Potencia (W o kW): el ritmo al que un equipo gasta electricidad. Figura en la placa de características o en la etiqueta energética del aparato.
Precio del kWh: lo que cuesta cada kilovatio hora. La media del mercado regulado (PVPC) en 2026 es de 0,1274 €/kWh, con tramos horarios más baratos de madrugada y más caros a primera hora de la noche.
Potencia contratada: el máximo que admite la instalación a la vez, en kW. Es la parte fija de la factura: una potencia ajustada a lo necesario rebaja el término de potencia.
Etiqueta energética: clasifica los electrodomésticos de la A (más eficiente) a la G. Un equipo de clase A gasta bastante menos que uno de clase F con la misma prestación.
Cómo se calcula el gasto de electricidad
El consumo diario es la potencia en kilovatios por las horas de uso. El coste es ese consumo por el precio del kWh. Un radiador de 1.500 W encendido 3 horas al día consume 4,5 kWh diarios; a 0,15 €/kWh son 20,25 € al mes y 246,38 € al año. El mismo cálculo sirve para cualquier aparato cambiando su potencia y sus horas.
Preguntas frecuentes sobre energía
¿Cómo se calcula lo que gasta un electrodoméstico?
Se multiplica su potencia en kilovatios por las horas de uso y por el precio del kWh. Un horno de 2.000 W usado 1 hora al día consume 2 kWh diarios: a 0,15 €/kWh, 9 € al mes. La potencia aparece en la placa del aparato y el precio, en la factura.

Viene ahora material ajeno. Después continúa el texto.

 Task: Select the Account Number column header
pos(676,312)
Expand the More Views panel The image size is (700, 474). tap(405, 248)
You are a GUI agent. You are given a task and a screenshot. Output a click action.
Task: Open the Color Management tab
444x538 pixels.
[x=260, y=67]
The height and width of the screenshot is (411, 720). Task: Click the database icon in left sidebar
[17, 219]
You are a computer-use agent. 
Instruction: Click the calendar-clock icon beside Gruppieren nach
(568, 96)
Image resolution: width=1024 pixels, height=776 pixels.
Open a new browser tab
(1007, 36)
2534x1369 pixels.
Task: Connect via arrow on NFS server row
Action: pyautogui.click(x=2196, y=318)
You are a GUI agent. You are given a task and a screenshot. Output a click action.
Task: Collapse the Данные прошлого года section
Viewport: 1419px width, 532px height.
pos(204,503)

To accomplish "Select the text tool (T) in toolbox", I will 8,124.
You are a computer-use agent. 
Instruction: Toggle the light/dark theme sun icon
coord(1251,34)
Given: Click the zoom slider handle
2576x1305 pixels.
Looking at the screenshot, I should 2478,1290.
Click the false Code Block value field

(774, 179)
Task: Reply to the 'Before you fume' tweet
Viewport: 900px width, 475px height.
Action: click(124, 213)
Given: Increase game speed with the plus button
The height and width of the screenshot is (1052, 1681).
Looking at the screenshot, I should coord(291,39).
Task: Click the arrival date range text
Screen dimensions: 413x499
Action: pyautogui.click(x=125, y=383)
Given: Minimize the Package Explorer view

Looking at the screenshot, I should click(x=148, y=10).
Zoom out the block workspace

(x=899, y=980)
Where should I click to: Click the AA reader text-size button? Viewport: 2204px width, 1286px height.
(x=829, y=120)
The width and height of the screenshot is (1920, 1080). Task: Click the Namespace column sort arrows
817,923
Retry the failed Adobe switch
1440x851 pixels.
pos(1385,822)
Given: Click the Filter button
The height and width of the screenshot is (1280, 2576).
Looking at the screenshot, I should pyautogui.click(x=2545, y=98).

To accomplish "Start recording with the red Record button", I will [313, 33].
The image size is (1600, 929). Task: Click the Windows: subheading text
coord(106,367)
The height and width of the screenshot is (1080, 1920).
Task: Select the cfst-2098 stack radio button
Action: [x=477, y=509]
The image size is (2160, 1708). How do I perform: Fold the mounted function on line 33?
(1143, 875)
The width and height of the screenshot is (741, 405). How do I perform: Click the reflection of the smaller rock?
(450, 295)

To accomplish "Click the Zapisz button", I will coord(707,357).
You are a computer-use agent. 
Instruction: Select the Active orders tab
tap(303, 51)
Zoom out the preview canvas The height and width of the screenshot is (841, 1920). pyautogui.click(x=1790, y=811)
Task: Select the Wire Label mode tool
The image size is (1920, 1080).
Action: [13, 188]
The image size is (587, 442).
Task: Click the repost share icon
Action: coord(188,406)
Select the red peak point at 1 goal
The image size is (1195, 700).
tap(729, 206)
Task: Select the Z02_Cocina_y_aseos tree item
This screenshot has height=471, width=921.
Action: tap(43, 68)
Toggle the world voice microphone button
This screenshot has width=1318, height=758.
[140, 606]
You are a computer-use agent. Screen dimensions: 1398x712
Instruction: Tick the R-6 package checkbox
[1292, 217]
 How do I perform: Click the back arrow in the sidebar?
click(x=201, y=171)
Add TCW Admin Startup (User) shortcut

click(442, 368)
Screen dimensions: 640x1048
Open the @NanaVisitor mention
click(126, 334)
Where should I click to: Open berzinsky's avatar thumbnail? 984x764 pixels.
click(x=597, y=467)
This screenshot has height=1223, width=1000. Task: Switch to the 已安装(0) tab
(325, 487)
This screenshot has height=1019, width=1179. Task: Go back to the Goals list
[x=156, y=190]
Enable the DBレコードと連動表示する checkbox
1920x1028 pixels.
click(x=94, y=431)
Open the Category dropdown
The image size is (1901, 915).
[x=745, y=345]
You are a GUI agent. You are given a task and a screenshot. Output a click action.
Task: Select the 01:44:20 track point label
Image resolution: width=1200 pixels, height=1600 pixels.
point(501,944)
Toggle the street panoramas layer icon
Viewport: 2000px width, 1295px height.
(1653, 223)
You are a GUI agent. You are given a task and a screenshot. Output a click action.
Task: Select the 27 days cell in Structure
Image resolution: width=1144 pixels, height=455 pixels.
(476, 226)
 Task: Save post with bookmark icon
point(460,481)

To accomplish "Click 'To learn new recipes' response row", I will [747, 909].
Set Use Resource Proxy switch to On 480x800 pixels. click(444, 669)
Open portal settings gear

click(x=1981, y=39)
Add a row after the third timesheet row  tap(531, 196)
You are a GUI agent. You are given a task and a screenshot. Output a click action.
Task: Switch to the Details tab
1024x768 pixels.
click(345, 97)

¿Qué diferencia hay entre potencia y consumo?
La potencia (W) es el ritmo al que un aparato gasta electricidad; el consumo (kWh) es la energía que acumula según el tiempo encendido. Dos aparatos de la misma potencia gastan distinto si uno funciona el doble de horas que el otro.
¿Cuánto cuesta tener un aparato en standby?
Un equipo en espera gasta entre 1 y 10 W de forma continua. Un televisor de 5 W en standby durante las 20 horas que está apagado suma 36,5 kWh al año: 5,48 € a 0,15 €/kWh. Apagar las regletas elimina ese gasto.
¿Por qué cambia el precio de la luz a lo largo del día?
La tarifa regulada (PVPC) fija un precio distinto cada hora según la demanda. Las horas de madrugada y el fin de semana son las más baratas; las de primera hora de la noche, las más caras. Programar la lavadora o el lavavajillas en las horas valle reduce el coste.
¿Cómo afecta la potencia contratada a la factura?
La potencia contratada se paga todos los meses, se use o no. Tener contratados 5,75 kW cuando con 4,6 kW basta encarece la parte fija de cada recibo sin aportar nada. Revisar la potencia es uno de los ajustes que más rebajan la factura.
¿Cuánto ahorra el autoconsumo solar?
El ahorro es la electricidad que dejas de comprar a la red porque la generan tus paneles. Cuanto mayor es el consumo en horas de sol, mayor es el aprovechamiento: una vivienda con actividad de día rentabiliza la instalación más que una vacía hasta la noche.